**TASK DATA**
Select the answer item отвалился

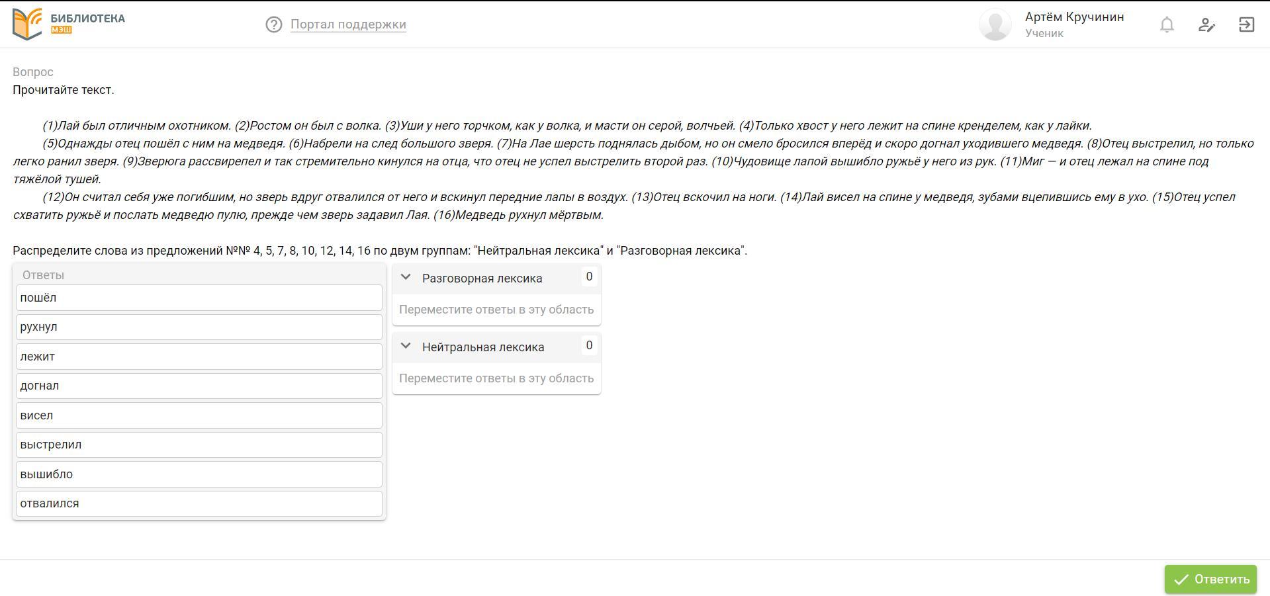pyautogui.click(x=199, y=503)
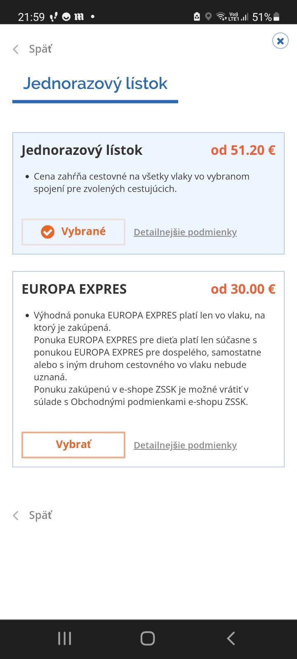Tap the location pin status icon
The height and width of the screenshot is (659, 297).
208,17
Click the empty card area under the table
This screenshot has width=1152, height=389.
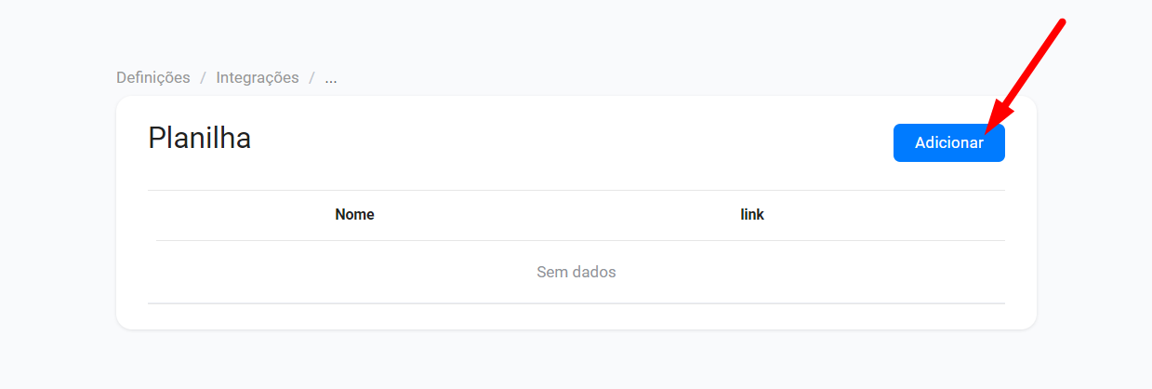(576, 316)
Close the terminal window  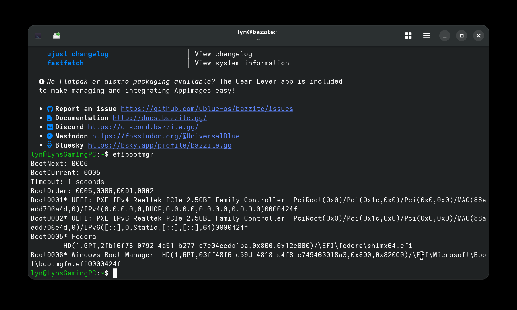(478, 36)
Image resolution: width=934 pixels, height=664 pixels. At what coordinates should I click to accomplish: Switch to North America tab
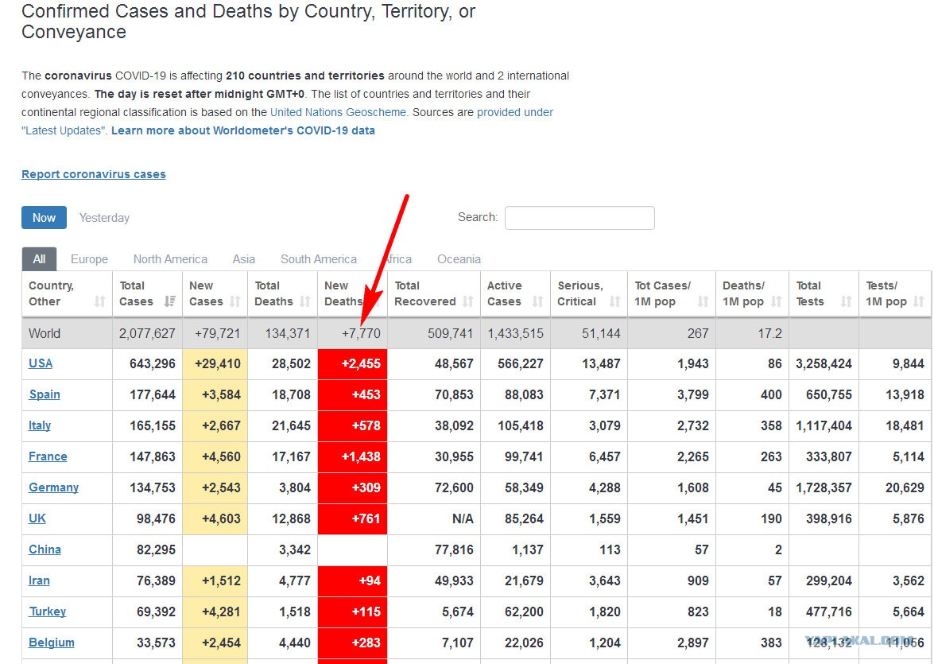click(x=170, y=259)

**TASK PROMPT**
The expected answer consists solely of the lines from the one with "Image resolution: width=934" through the last line of the listing above, restated exactly, minus any pictures.

**ANSWER BOX**
Image resolution: width=934 pixels, height=664 pixels. At what coordinates should I click to accomplish: Switch to North America tab
click(x=170, y=259)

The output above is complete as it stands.